WORK TO COMPLETE:
(A) In the account of the Llechwedd Slate Caverns tour below, how many people did the Llechwedd Quarry employ at its peak in the 1880s?
(B) From the account of the Llechwedd Slate Caverns tour below, reproduce the passage that opens with the words containing "Part One ‘Mongst" and closes with "near Blaenau Ffestiniog.".
(C) For each statement, say yes or no according to the account of the Llechwedd Slate Caverns tour below, and quote the words that decide it. (i) The image of the quarrymen drilling on the slate face dates from the 1890s. (ii) The foreman wore white so the workers could always see him. (iii) About 90% of what the quarrymen brought to the surface was classed as waste.

QUOTED PASSAGE:

________________

Part One ‘Mongst Photos and Photographers…
A few weeks ago, I took my son on a camping trip to North Wales. We weren’t especially fortunate with the weather, and anticipating this I had arranged what I’d hoped to be an interesting indoor activity: an underground tour at Llechwedd Slate Caverns, near Blaenau Ffestiniog.
At its peak, in the 1880s, the Llechwedd Quarry employed over 500 men, women and children, and annually transported over 23,000 tonnes of finished slate worldwide1. I emphasise finished slate, because, according to my tour guide, around 90% of what was brought to the surface by the quarrymen was classed as waste and consigned to the massive heaps we can still see in the area today. In other words, 90% of the miners’ efforts were for nothing.
Before descending 500ft, or 83 fathoms, the tour guide gave our party the obligatory health and safety briefing. Whilst talking, he made reference to an old photograph, displayed amongst a selection of slate-cutting paraphernalia (see above). A group of quarrymen (or pare in Cornwall) are hand-drilling whilst precariously balanced on a sheer face of slate. The chains around their thighs are a token gesture to safety: it’s a 50ft drop below. Standing officiously above them is the shift supervisor or foreman. This was taken in the 1890s.
As the image was so clear, clearer than the one above, I was surprised when our guide informed us that this photo had actually been taken underground. The miners were working in pitch blackness, and the foreman wore black so the workers could never know when he was watching them.
The image had been captured by means of flash photography. Now I was really interested.
To my mind, in the 1890s, there was only one man in the United Kingdom using flash photography underground, and you’d have to scour half of Europe to find another one2.
This, of course, was John Charles Burrow (1852-1914). And he was a Cornishman. But didn’t he only ever photograph Cornish miners?

________________

INFORMATION SHOWN:
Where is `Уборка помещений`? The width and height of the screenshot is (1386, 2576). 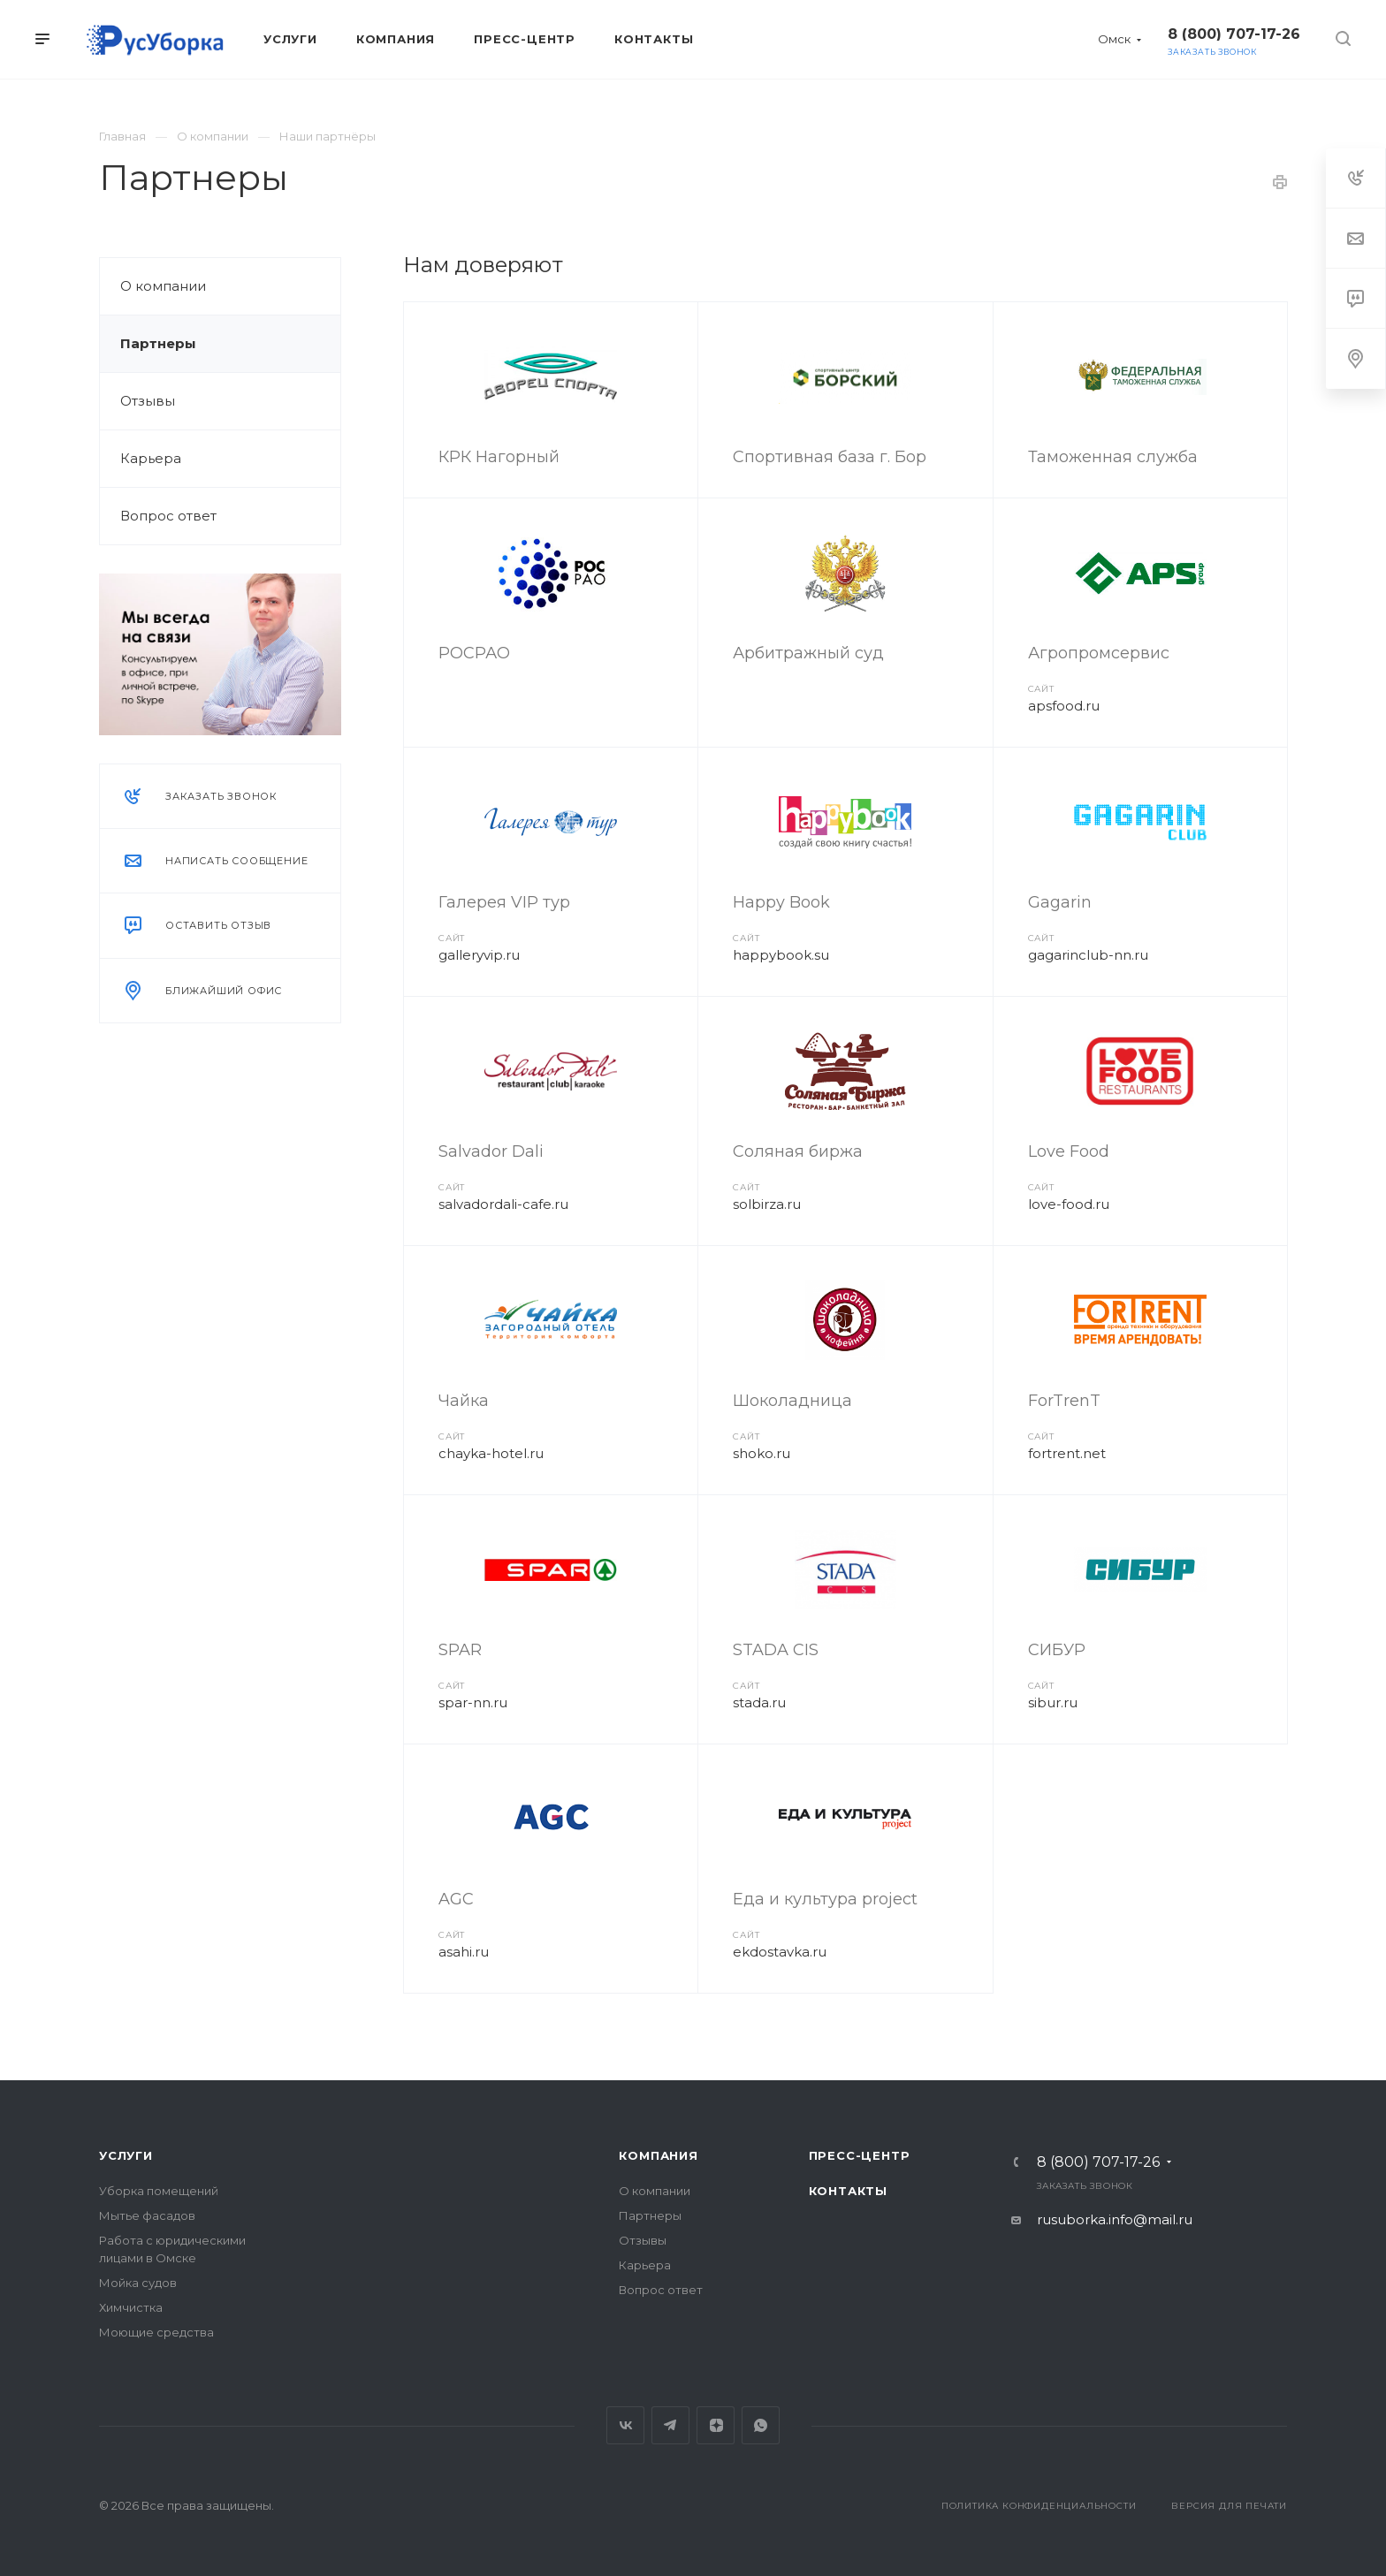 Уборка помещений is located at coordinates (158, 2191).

________________

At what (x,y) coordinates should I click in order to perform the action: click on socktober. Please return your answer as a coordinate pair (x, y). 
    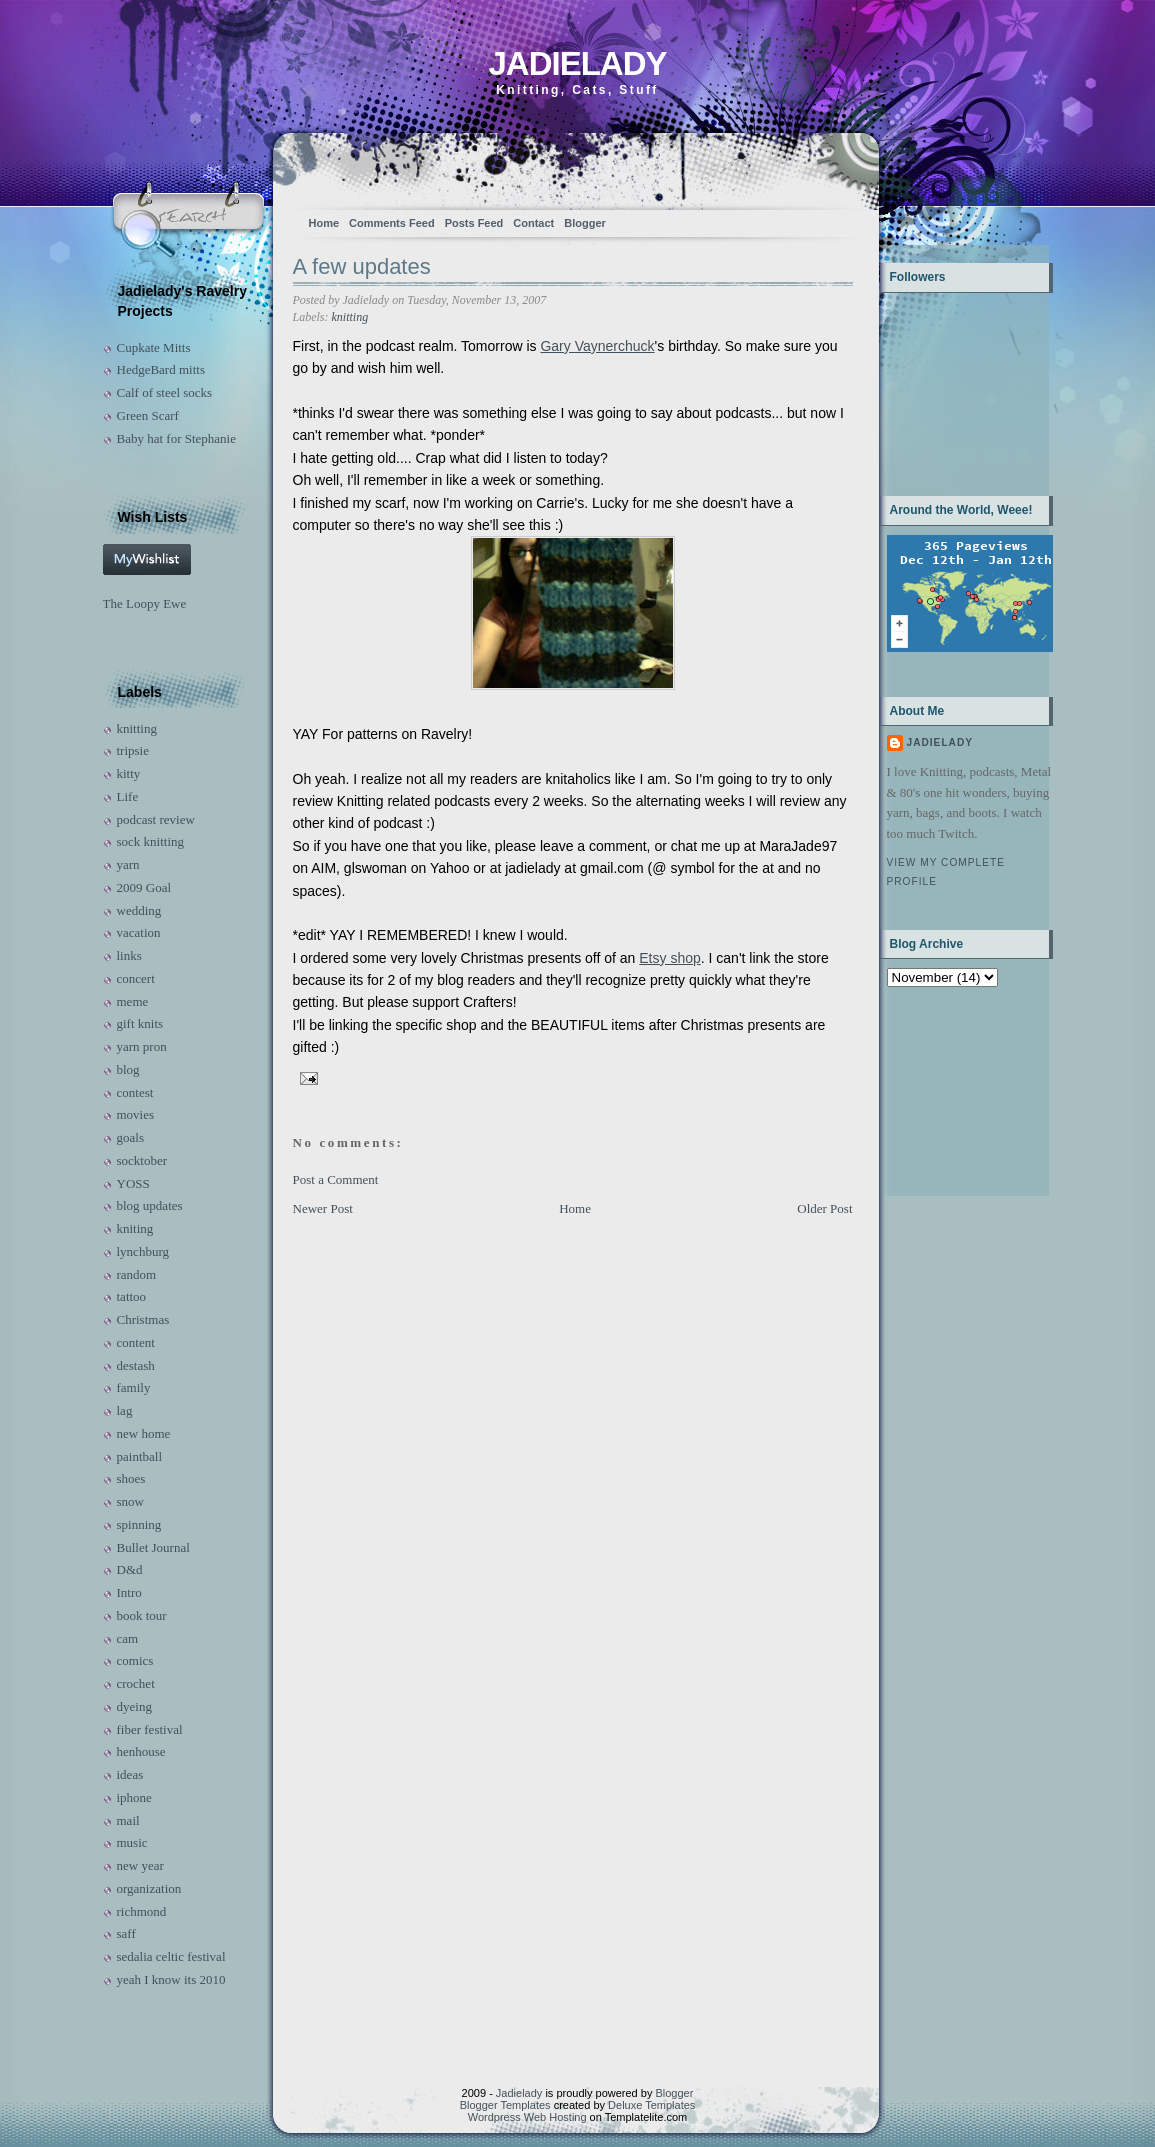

________________

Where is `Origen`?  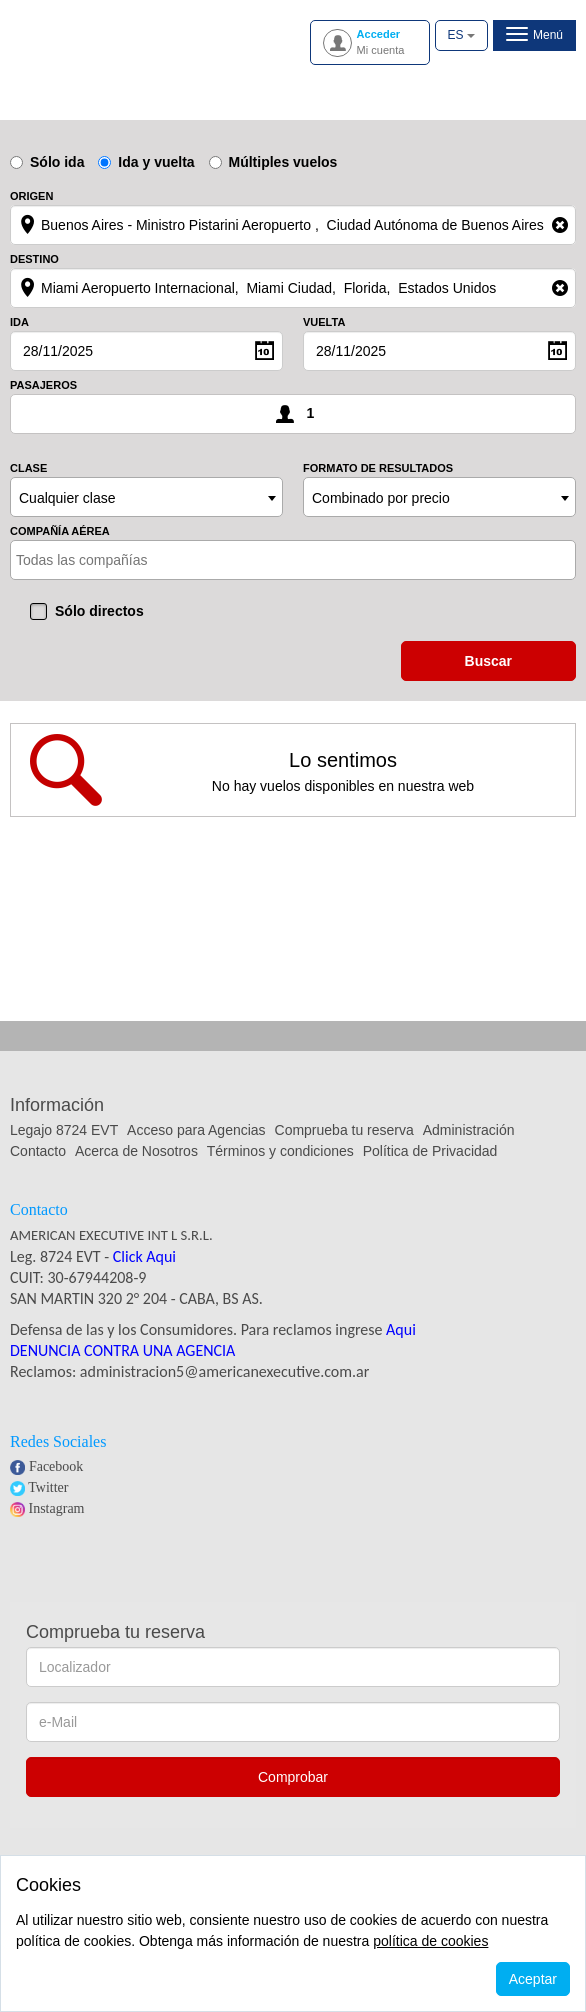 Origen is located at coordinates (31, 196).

________________

OUTPUTS:
(A) Over 500 men, women and children.

(B)
Part One ‘Mongst Photos and Photographers…
A few weeks ago, I took my son on a camping trip to North Wales. We weren’t especially fortunate with the weather, and anticipating this I had arranged what I’d hoped to be an interesting indoor activity: an underground tour at Llechwedd Slate Caverns, near Blaenau Ffestiniog.

(C)
(i) Yes: "This was taken in the 1890s."
(ii) No: "the foreman wore black so the workers could never know when he was watching them."
(iii) Yes: "around 90% of what was brought to the surface by the quarrymen was classed as waste"